04/01/2015 - Lettera sul lavoro di Emilio Vergani

formiche n"Carissimo amico mio,

ti scrivo nell'ora del tramonto, quando la polvere illuminata dai deboli raggi del sole sfavilla davanti alla mia finestra.

Spero che tu stia in salute e che il sorriso dimori sempre sulle tue labbra.

Nella tua ultima lettera mi scrivi lamentandoti del lavoro che ti occupa i giorni, della fatica e della stanchezza che prende le mani e gli occhi.

Conosco bene tutto questo, credimi, nella vita non ho fatto altro che lavorare.

Passai per giunta molti anni lontano da casa, sperduto nelle capitali d’Europa, e tuttavia in quel  tempo imparai, come cantava Majakovskij, a innamorarmi sotto il cielo delle bettole dei papaveri dipinti sui bricchi di maiolica.

Sei padrone di non credermi, eppure furono anni densi, durante i quali appresi che il lavoro, lungi dall’essere solo sforzo e sacrificio, porta con sé anche un significato incandescente che ha temprato la storia delle genti e dei Paesi.

Dirai certo che sono pazzo a pensare queste cose, tuttavia ritengo che chi riesce a far suo quel significato ne ricaverà sempre grande ricchezza, e sai perché?

Perché chi lavora davvero, da qualsiasi latitudine provenga, ha la mappa dei suoi giorni trascritta nel volto; perché il lavoro ci fa levare prima dell’alba e ci toglie il sonno, che però qualche volta genera mostri; perché grazie al lavoro la natura coincide con la cultura e la forma con la materia; perché richiede serietà; perché è sempre una “cosa da grandi”; perché la sua festa viene nel mese più bello; perché chi non lavora farà anche all’amore, ma si stanca prima; perché dopo il lavoro viene sempre il riposo; perché ha sempre le sue regole (e se non le ha si chiama schiavitù);  perché pare che l’abbiano inventato le donne; perché il lavoro affila la lama dell’aratro, della sciabola e del bisturi e sta a ciascuno scegliere la sua strada; perché ha la sua morale (ma almeno ce l’ha); perché fa camminare a testa alta e così si può guardare il cielo e sognare; perché si fa sempre pagare; perché non è mai finito, maledizione!; perché senza il lavoro non ci sarebbe mai stata l’arte; perché le religioni sono molte ma il sudore che irriga la fronte ha ovunque lo stesso sapore; perché “in principio era azione”.
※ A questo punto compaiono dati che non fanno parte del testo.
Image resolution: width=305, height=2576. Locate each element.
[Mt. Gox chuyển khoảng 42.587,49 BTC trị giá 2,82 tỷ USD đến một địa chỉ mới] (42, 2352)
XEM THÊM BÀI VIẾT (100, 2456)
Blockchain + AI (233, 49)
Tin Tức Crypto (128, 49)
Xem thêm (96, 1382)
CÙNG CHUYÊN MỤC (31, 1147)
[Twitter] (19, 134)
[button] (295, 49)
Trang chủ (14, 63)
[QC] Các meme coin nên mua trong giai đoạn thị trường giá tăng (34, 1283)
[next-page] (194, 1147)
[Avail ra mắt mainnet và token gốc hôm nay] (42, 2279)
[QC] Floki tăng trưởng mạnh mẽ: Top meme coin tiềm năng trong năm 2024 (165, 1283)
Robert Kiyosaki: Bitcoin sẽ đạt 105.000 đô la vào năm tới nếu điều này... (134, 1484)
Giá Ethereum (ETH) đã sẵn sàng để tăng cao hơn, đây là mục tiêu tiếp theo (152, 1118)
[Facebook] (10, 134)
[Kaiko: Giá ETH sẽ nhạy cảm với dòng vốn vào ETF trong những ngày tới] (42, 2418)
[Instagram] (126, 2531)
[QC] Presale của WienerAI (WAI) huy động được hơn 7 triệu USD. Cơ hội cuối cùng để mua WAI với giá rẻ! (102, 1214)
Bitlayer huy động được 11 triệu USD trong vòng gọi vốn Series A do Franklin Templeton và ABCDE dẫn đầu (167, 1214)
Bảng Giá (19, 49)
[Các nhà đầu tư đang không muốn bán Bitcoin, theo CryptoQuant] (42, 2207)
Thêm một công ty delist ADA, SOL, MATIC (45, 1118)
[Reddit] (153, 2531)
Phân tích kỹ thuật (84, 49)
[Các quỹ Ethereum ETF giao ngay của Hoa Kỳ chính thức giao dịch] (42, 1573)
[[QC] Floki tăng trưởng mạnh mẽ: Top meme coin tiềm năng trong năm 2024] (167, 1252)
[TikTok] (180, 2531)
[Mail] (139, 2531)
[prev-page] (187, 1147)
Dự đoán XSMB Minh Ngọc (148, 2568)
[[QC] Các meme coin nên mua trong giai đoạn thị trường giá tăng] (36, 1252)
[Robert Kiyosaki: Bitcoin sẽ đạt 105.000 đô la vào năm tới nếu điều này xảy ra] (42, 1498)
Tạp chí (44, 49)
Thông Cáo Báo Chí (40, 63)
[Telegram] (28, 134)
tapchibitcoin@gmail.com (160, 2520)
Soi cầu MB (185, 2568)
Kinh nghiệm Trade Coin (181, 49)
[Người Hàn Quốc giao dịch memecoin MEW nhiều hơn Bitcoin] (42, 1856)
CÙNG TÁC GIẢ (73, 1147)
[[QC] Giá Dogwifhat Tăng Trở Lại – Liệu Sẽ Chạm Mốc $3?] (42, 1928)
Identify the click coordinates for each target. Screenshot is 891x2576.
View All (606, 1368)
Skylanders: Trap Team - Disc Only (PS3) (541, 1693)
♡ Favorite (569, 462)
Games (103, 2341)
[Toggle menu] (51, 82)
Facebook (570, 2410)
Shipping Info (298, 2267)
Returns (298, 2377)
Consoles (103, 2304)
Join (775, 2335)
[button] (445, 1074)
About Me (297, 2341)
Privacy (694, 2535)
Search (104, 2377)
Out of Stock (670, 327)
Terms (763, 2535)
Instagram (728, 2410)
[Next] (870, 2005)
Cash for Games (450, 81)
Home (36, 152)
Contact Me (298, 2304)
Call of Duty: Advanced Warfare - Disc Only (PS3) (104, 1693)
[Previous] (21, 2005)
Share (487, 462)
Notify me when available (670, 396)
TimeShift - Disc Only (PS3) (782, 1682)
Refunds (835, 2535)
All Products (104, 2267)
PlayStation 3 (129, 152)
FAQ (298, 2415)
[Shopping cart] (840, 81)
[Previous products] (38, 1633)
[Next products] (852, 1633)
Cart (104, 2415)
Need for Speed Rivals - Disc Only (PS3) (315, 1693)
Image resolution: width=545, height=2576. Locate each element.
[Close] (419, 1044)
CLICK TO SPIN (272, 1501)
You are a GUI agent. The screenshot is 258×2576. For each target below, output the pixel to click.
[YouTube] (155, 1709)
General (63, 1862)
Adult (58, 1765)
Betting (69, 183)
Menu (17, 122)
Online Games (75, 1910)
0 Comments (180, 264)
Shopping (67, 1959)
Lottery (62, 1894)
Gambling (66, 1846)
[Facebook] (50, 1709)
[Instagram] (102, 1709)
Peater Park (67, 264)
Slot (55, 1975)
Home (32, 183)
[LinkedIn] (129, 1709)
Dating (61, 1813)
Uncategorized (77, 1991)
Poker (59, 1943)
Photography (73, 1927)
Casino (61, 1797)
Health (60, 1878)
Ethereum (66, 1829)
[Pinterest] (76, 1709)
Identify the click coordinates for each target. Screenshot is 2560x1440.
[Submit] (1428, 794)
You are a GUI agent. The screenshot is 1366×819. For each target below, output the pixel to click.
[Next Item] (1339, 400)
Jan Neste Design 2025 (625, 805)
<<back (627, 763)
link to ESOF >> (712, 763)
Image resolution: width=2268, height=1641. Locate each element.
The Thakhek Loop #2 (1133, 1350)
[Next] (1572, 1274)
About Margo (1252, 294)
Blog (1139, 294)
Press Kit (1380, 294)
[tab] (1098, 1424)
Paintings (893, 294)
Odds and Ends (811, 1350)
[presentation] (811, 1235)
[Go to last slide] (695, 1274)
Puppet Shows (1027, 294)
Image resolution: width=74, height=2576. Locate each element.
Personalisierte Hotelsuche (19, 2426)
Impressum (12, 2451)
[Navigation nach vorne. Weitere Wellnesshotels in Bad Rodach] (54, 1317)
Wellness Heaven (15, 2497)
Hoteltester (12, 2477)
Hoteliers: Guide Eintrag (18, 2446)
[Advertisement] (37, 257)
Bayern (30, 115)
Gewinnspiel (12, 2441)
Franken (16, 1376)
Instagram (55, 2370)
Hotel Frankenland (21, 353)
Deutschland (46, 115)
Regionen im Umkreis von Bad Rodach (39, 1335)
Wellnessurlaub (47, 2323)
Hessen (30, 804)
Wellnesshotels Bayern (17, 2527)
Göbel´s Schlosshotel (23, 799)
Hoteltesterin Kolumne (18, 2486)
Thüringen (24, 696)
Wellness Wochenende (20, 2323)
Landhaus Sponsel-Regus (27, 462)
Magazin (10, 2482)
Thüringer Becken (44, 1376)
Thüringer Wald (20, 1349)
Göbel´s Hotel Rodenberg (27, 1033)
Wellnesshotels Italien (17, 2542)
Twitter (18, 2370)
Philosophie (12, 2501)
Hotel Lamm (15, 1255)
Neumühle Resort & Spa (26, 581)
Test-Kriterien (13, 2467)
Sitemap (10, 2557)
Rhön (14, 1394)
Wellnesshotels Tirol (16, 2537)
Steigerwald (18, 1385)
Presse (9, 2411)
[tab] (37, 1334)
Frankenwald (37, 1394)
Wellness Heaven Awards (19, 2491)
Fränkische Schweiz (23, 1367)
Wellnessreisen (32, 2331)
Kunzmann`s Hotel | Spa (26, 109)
E infine perché non è affatto vero che il lavoro rende liberi, amico mio, giacché libero è solo colui che, giorno dopo giorno, non si stanca mai di lavorare su se stesso.

Ti saluto e ti auguro buona fortuna – e non te la prendere se nei miei discorsi un po’ stravaganti mischio sempre verità e stoltezza: così è la vita."